William Evans (1809 – 7 December 1858) was an English landscape painter. He was an associate member of the Old Society of Painters in Water-colours, where he exhibited as William Evans of Bristol. Born in Bristol, in his early years he was a pupil of Francis Danby and associated with the artists of the Bristol School.

Wishing to perfect his art by the study of nature alone, and to free himself from the influence of schools or individuals, Evans made himself a home for many years in the centre of a grand gorge of mountain scenery in North Wales, at a farm called Tyn-y-Cai, in a large park at the junction of the River Lledr with the River Conwy, near Betws-y-Coed. Here he was able to cultivate a natural impulse for originality and grandeur in the constant contemplation of nature in some of its wildest forms, and he produced some fine works, notably Traeth Mawr; his treatment of the mountain torrents and the cottage scenery of the neighbourhood was also remarkable.
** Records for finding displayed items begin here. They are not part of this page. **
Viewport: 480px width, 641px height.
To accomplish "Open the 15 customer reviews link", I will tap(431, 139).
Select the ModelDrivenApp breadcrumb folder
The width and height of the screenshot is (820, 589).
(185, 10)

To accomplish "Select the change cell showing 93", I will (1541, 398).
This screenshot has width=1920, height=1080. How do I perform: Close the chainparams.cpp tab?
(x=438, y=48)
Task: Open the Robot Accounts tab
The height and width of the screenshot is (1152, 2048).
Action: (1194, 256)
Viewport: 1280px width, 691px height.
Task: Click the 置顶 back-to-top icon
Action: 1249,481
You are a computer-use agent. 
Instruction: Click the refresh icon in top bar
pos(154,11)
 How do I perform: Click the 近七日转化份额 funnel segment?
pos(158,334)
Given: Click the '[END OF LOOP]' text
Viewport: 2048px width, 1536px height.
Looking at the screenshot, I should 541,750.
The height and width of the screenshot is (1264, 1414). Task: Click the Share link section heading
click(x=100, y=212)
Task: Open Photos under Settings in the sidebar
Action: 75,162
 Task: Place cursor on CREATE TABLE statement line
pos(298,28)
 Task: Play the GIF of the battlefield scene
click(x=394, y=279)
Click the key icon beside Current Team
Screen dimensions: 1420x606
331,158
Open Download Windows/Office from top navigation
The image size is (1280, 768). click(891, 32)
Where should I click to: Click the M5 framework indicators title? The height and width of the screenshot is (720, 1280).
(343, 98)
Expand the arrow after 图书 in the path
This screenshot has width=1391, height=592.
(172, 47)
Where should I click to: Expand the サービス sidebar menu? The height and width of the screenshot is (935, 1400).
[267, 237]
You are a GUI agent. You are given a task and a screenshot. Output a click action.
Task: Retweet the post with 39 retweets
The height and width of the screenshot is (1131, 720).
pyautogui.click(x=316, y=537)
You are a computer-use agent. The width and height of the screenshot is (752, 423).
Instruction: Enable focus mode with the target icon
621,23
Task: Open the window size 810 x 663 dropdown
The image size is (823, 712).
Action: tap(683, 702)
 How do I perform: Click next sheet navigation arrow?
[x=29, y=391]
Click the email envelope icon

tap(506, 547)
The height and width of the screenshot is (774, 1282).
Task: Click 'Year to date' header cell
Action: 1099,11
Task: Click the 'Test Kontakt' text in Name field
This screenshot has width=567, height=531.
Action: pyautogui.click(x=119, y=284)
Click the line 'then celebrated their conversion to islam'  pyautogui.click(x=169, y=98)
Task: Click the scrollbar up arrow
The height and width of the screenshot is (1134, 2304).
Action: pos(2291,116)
William James Müller, a friend from his Bristol days, joined him in painting this area on a visit of 1842.

After 1852 Evans visited Italy, spending the winter successively at Genoa, Rome, and Naples, and he collected numerous materials for working up into landscapes of a very different character from his earlier productions.

His work was cut short by illness, and he died in Marylebone Road, London, on 7 December 1858, aged 49. There is a fine water-colour drawing by him in the print room at the British Museum.